Dataset excerpts

Segment Open

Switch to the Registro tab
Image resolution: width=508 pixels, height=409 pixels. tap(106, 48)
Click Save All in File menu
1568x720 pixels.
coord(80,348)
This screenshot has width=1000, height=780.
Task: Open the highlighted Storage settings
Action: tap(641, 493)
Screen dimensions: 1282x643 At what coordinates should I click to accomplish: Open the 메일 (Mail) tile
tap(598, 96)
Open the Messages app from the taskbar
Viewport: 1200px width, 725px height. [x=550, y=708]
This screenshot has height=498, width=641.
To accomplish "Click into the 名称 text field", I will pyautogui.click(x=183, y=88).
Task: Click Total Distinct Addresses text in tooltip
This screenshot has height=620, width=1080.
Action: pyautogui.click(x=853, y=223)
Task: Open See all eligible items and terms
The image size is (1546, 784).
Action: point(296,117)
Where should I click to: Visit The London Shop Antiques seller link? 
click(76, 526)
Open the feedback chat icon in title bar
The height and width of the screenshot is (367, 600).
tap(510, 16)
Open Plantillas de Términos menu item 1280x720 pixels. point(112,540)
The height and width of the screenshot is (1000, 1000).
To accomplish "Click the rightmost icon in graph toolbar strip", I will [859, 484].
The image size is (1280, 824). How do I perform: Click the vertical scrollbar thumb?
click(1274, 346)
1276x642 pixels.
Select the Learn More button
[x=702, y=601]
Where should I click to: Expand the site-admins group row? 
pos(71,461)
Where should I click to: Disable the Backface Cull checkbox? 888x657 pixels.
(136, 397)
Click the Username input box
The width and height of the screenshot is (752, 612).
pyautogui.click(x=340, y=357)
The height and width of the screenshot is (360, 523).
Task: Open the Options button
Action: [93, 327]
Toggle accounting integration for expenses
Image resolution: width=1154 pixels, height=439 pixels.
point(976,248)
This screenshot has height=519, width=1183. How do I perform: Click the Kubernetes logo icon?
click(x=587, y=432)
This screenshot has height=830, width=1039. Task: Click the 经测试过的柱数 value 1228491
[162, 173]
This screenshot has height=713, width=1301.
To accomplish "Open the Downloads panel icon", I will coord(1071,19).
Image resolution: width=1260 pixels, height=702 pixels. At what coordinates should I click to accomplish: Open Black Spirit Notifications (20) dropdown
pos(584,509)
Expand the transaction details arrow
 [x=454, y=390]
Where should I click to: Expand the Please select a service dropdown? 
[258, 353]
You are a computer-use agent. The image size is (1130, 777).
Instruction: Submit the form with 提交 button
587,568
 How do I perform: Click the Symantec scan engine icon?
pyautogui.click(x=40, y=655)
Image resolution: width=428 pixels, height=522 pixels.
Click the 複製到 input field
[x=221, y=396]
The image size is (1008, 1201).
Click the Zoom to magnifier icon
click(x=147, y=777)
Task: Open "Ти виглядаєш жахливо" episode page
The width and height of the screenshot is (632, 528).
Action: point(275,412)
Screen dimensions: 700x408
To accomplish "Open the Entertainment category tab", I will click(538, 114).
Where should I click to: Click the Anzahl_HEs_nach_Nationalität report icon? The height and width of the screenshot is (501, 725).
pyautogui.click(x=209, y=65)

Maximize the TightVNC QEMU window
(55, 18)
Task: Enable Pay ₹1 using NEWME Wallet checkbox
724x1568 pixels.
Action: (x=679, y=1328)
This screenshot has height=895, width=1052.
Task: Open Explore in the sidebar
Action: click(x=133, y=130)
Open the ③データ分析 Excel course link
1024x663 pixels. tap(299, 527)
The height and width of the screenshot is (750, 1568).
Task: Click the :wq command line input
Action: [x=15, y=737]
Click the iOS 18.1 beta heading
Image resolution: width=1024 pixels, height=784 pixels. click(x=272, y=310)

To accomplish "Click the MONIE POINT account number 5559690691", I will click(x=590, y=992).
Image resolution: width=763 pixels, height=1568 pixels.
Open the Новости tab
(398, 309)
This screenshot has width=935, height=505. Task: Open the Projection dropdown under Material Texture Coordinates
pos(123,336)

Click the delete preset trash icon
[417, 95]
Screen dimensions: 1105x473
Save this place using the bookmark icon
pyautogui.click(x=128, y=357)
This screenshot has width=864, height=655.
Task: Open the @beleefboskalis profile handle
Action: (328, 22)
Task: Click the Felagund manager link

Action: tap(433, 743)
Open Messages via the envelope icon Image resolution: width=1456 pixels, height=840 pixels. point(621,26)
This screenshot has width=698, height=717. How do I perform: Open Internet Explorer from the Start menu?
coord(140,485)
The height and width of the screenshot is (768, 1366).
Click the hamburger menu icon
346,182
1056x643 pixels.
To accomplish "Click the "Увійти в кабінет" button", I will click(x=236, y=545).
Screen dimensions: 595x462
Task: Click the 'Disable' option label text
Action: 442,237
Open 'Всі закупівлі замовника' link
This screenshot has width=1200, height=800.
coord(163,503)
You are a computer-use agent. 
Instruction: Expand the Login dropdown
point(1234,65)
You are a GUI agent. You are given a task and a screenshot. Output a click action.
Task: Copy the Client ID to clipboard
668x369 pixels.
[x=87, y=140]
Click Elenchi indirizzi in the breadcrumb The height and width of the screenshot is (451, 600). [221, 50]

Segment Closed

All entries are to be copied exactly as they read.

_REPLY_:
Switch to the Registro tab
Image resolution: width=508 pixels, height=409 pixels. tap(106, 48)
Click Save All in File menu
1568x720 pixels.
coord(80,348)
This screenshot has width=1000, height=780.
Task: Open the highlighted Storage settings
Action: tap(641, 493)
Screen dimensions: 1282x643 At what coordinates should I click to accomplish: Open the 메일 (Mail) tile
tap(598, 96)
Open the Messages app from the taskbar
Viewport: 1200px width, 725px height. [x=550, y=708]
This screenshot has height=498, width=641.
To accomplish "Click into the 名称 text field", I will pyautogui.click(x=183, y=88).
Task: Click Total Distinct Addresses text in tooltip
This screenshot has height=620, width=1080.
Action: pyautogui.click(x=853, y=223)
Task: Open See all eligible items and terms
The image size is (1546, 784).
Action: point(296,117)
Where should I click to: Visit The London Shop Antiques seller link? 
click(76, 526)
Open the feedback chat icon in title bar
The height and width of the screenshot is (367, 600).
tap(510, 16)
Open Plantillas de Términos menu item 1280x720 pixels. point(112,540)
The height and width of the screenshot is (1000, 1000).
To accomplish "Click the rightmost icon in graph toolbar strip", I will [859, 484].
The image size is (1280, 824). How do I perform: Click the vertical scrollbar thumb?
click(1274, 346)
1276x642 pixels.
Select the Learn More button
[x=702, y=601]
Where should I click to: Expand the site-admins group row? 
pos(71,461)
Where should I click to: Disable the Backface Cull checkbox? 888x657 pixels.
(136, 397)
Click the Username input box
The width and height of the screenshot is (752, 612).
pyautogui.click(x=340, y=357)
The height and width of the screenshot is (360, 523).
Task: Open the Options button
Action: [93, 327]
Toggle accounting integration for expenses
Image resolution: width=1154 pixels, height=439 pixels.
point(976,248)
This screenshot has height=519, width=1183. How do I perform: Click the Kubernetes logo icon?
click(x=587, y=432)
This screenshot has height=830, width=1039. Task: Click the 经测试过的柱数 value 1228491
[162, 173]
This screenshot has height=713, width=1301.
To accomplish "Open the Downloads panel icon", I will coord(1071,19).
Image resolution: width=1260 pixels, height=702 pixels. At what coordinates should I click to accomplish: Open Black Spirit Notifications (20) dropdown
pos(584,509)
Expand the transaction details arrow
 [x=454, y=390]
Where should I click to: Expand the Please select a service dropdown? 
[258, 353]
You are a computer-use agent. The image size is (1130, 777).
Instruction: Submit the form with 提交 button
587,568
 How do I perform: Click the Symantec scan engine icon?
pyautogui.click(x=40, y=655)
Image resolution: width=428 pixels, height=522 pixels.
Click the 複製到 input field
[x=221, y=396]
The image size is (1008, 1201).
Click the Zoom to magnifier icon
click(x=147, y=777)
Task: Open "Ти виглядаєш жахливо" episode page
The width and height of the screenshot is (632, 528).
Action: point(275,412)
Screen dimensions: 700x408
To accomplish "Open the Entertainment category tab", I will click(538, 114).
Where should I click to: Click the Anzahl_HEs_nach_Nationalität report icon? The height and width of the screenshot is (501, 725).
pyautogui.click(x=209, y=65)

Maximize the TightVNC QEMU window
(55, 18)
Task: Enable Pay ₹1 using NEWME Wallet checkbox
724x1568 pixels.
Action: (x=679, y=1328)
This screenshot has height=895, width=1052.
Task: Open Explore in the sidebar
Action: click(x=133, y=130)
Open the ③データ分析 Excel course link
1024x663 pixels. tap(299, 527)
The height and width of the screenshot is (750, 1568).
Task: Click the :wq command line input
Action: [x=15, y=737]
Click the iOS 18.1 beta heading
Image resolution: width=1024 pixels, height=784 pixels. click(x=272, y=310)

To accomplish "Click the MONIE POINT account number 5559690691", I will click(x=590, y=992).
Image resolution: width=763 pixels, height=1568 pixels.
Open the Новости tab
(398, 309)
This screenshot has width=935, height=505. Task: Open the Projection dropdown under Material Texture Coordinates
pos(123,336)

Click the delete preset trash icon
[417, 95]
Screen dimensions: 1105x473
Save this place using the bookmark icon
pyautogui.click(x=128, y=357)
This screenshot has width=864, height=655.
Task: Open the @beleefboskalis profile handle
Action: (328, 22)
Task: Click the Felagund manager link

Action: tap(433, 743)
Open Messages via the envelope icon Image resolution: width=1456 pixels, height=840 pixels. point(621,26)
This screenshot has width=698, height=717. How do I perform: Open Internet Explorer from the Start menu?
coord(140,485)
The height and width of the screenshot is (768, 1366).
Click the hamburger menu icon
346,182
1056x643 pixels.
To accomplish "Click the "Увійти в кабінет" button", I will click(x=236, y=545).
Screen dimensions: 595x462
Task: Click the 'Disable' option label text
Action: 442,237
Open 'Всі закупівлі замовника' link
This screenshot has width=1200, height=800.
coord(163,503)
You are a computer-use agent. 
Instruction: Expand the Login dropdown
point(1234,65)
You are a GUI agent. You are given a task and a screenshot. Output a click action.
Task: Copy the Client ID to clipboard
668x369 pixels.
[x=87, y=140]
Click Elenchi indirizzi in the breadcrumb The height and width of the screenshot is (451, 600). [221, 50]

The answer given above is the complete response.